**Exercise 1:**
In the forum posts about being a victim, what ages does Logan give for the early part of the abuse?
**Exercise 2:**
From the forum posts about being a victim, list every reason Logan gives for going along with the early abuse.

**Provided passage:**
--- START ---
I do not want to always think of myself as a victim. I want to be a survivor. I will one day, and maybe I am getting there and do not know it.

Paul
 
Thank you all very much for replying to this very difficult topic.

I Find it difficult because just the word "Victim," can have and hold many different meanings and complications from those meanings! One such complication that I think I have Identified is that to admit that one is or even was a Victim at any stage of their life can be perceived in direct contradiction with ones Gender Identity, aka. being male!!!!

If I admit that somehow I was a sexual victim by other males, I don't know why it feels this way, but I feel like less of a man and that hurts me to my core!

Another facet of this is that the later sexual abuse i faced was overt and therefore clearly a violation, however, the early parts of it from ages 6 1/2-10 1/2, were either very subtle or I simple went along with them because I did not even think of what they/we were doing was wrong--back then my neighbor gave me lots of much needed and valued attention that i enjoyed and felt that my small participation was a small price to pay for his validation. Besides, my alternative was to be beat up chronically at home, so naturally I chose to be in those situations because I felt valued, not abused!
I don't know that I can in good conscious say that I was a victim of sexually abuse at that time---yes I do realize now that him touching me for his gratification was wrong, but it didn't seem to bother me that much.

I would like to continue discussing this further and I will, but I just realized the time and I have to get up early in the mourning.

Thank you for allowing me to discuss this difficult topic.

Sincerely,
Logan
 
Logan - Yes, its a difficult topic. I do see myself as having been a victim - because as it was explained above, the individual has had something done to them that was a violation of some sort and they had no control over the situation. My T also has gone there with me. However, I do see myself now as a survivor. No longer a victim.
--- END ---
[Source records]
--- START ---
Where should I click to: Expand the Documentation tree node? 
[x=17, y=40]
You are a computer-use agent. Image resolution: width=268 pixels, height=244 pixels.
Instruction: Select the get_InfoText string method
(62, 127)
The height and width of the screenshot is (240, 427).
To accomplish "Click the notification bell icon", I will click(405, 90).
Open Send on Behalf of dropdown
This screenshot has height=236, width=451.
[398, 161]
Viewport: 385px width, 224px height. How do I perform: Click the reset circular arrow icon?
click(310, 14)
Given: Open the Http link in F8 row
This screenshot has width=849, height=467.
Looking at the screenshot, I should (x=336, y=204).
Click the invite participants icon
--- END ---
**Task result 1:**
From ages 6 1/2 to 10 1/2.

**Task result 2:**
- Logan did not think what they were doing was wrong.
- The neighbor gave Logan much-needed, valued attention that Logan enjoyed.
- Logan felt a small part in it was a small price to pay for the neighbor's validation.
- The alternative was being beaten up chronically at home.
- Logan felt valued, not abused.